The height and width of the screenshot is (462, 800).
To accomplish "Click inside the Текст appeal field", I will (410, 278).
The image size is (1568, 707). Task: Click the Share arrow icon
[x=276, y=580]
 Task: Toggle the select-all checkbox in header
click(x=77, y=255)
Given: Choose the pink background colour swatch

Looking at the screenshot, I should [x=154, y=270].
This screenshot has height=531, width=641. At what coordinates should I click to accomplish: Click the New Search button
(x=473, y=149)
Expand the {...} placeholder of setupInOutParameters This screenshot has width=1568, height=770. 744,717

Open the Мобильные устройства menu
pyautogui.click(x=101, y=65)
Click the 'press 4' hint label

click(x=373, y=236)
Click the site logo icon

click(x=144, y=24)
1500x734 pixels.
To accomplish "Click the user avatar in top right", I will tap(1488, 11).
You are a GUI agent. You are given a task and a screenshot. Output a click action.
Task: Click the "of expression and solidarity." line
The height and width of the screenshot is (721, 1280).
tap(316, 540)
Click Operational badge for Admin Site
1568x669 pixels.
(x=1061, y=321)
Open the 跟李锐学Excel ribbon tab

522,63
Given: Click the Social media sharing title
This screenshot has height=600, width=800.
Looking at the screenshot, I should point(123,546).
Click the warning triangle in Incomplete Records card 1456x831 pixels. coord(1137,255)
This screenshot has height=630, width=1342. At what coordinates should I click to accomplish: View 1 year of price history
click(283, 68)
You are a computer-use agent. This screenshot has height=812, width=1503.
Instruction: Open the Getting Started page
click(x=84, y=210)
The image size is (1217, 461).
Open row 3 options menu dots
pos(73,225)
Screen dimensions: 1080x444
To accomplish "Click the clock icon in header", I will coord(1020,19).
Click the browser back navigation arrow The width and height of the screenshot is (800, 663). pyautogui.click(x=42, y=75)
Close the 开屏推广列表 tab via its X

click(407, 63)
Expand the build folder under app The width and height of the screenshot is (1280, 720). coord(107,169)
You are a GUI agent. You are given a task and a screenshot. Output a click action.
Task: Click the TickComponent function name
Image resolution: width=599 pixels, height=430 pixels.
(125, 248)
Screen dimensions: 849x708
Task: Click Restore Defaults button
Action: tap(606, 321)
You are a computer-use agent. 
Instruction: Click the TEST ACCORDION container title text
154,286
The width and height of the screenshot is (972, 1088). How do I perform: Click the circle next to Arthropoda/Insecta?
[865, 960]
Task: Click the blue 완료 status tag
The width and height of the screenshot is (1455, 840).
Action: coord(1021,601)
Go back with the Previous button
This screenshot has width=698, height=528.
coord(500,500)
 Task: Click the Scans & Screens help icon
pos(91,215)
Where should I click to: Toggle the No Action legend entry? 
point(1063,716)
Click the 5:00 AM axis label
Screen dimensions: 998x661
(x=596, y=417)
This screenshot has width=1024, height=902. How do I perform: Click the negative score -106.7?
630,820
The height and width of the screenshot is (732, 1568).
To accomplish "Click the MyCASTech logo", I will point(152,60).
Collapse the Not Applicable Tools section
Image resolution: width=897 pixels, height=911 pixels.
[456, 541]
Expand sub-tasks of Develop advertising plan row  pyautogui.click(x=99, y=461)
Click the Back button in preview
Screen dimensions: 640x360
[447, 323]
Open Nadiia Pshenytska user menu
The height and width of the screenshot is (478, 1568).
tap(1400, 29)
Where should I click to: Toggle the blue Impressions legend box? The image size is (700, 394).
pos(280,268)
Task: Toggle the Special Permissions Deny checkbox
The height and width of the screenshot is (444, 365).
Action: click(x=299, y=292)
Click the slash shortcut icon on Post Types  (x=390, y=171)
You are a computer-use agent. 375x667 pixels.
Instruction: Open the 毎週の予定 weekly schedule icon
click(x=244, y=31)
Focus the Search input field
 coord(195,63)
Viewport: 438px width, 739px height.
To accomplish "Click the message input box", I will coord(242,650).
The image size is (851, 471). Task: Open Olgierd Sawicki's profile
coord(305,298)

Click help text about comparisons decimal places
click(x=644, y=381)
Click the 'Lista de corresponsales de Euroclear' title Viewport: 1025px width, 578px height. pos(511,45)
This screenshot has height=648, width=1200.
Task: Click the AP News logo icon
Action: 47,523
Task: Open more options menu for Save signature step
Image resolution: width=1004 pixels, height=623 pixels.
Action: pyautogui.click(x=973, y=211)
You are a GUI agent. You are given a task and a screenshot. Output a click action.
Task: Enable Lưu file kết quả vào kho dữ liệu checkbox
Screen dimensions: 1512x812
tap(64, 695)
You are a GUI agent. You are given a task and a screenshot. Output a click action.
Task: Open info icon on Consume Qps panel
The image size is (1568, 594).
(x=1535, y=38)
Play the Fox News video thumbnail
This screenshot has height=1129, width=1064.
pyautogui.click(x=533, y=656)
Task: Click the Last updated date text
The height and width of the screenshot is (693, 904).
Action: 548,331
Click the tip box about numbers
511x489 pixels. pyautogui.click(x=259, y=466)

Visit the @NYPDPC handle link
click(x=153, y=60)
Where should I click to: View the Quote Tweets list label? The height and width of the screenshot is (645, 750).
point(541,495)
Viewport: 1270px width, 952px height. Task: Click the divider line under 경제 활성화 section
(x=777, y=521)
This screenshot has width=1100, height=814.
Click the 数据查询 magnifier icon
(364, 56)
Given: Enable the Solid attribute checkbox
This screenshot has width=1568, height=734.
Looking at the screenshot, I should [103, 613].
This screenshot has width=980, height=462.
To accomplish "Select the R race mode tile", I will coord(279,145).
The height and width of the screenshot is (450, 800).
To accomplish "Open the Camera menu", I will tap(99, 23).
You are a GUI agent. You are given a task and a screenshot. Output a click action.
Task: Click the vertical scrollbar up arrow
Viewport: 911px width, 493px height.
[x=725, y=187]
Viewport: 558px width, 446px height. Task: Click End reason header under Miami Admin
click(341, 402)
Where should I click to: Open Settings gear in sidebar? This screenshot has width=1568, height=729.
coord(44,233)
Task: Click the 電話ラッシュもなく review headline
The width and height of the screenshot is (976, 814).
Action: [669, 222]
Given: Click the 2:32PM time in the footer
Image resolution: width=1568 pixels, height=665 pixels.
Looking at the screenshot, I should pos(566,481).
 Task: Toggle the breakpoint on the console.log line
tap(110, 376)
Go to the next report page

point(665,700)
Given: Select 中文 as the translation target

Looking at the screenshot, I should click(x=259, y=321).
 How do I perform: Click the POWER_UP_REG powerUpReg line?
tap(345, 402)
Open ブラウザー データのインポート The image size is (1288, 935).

+++++

* **Directions for this task**
Total lines with "Expand" in the records above: report that figure alone.

* **Exercise solution**
3